16 Dec Sydney sees largest price growth since 1988
A headline no one expected 6 months ago.
The headlines we were used to seeing were ‘Property Prices are going to drop by 30%’.
Where are those commentators now?
The Stats
Sydney dwelling prices increased by 2.7% and Melbourne increased by 2.2% between October and November. The largest price gain in one single month since 1988. This also means that the annual growth rate for Sydney and Melbourne are back into positive territory and any loses this year have now been recovered.
Why is this happening?
The RBA has reduced the cash rate 3 times this year, even though banks haven’t passed on the full 0.75% savings, our mortgage repayments are lower. There is also an indication that the cash rate can drop even further.
Negative Gearing is here to stay. Until May, everyone was talking about whether negative gearing will remain or will be abolished for existing properties by the Labor government. As we know, it’s here to stay and we now have certainty around our tax benefits.

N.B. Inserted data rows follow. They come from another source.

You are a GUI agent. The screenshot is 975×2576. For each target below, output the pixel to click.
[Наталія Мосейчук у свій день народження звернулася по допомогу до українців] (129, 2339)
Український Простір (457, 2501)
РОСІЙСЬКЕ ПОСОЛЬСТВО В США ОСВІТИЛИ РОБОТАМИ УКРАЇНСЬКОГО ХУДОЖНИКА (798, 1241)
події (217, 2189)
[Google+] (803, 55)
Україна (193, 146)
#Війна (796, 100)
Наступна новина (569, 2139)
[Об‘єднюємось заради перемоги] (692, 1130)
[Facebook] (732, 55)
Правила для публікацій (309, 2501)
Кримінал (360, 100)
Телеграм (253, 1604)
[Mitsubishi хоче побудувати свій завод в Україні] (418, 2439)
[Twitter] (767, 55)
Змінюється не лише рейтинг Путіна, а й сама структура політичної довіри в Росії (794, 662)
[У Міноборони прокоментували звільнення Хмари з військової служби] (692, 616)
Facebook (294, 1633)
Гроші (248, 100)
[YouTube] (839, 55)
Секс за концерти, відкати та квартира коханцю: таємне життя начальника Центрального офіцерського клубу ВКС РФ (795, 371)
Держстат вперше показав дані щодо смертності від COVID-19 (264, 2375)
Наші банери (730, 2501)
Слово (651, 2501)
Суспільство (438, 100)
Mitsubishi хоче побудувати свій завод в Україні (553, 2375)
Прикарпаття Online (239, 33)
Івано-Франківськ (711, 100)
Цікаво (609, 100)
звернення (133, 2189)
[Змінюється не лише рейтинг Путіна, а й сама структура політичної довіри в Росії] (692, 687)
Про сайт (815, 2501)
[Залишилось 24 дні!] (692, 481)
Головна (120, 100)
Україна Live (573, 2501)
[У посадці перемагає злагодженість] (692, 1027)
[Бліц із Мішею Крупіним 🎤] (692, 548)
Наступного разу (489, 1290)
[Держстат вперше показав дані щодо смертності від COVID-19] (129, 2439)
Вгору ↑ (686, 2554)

Easing of credit and removal of serviceability requirements now allow the banks to lend more money to us. This means we have access to more credit, which means we can offer more for properties, that’s if you find a property on the market.
Advertised stock levels are persistently low, they are at their lowest levels since 2007. This means no one is in a hurry to sell their property, and we now have keen buyers ready buy, which is causing a sense of urgency in the market.
Will it continue into 2020?
The market will certainly be tested in the first quarter of 2020. I believe there will be more stock coming onto the market as vendors see what is happening in the market now, they will expect to see the same results in the new year.
My personal opinion is the market will continue to steadily climb month on month, but at much lower levels than we saw in November.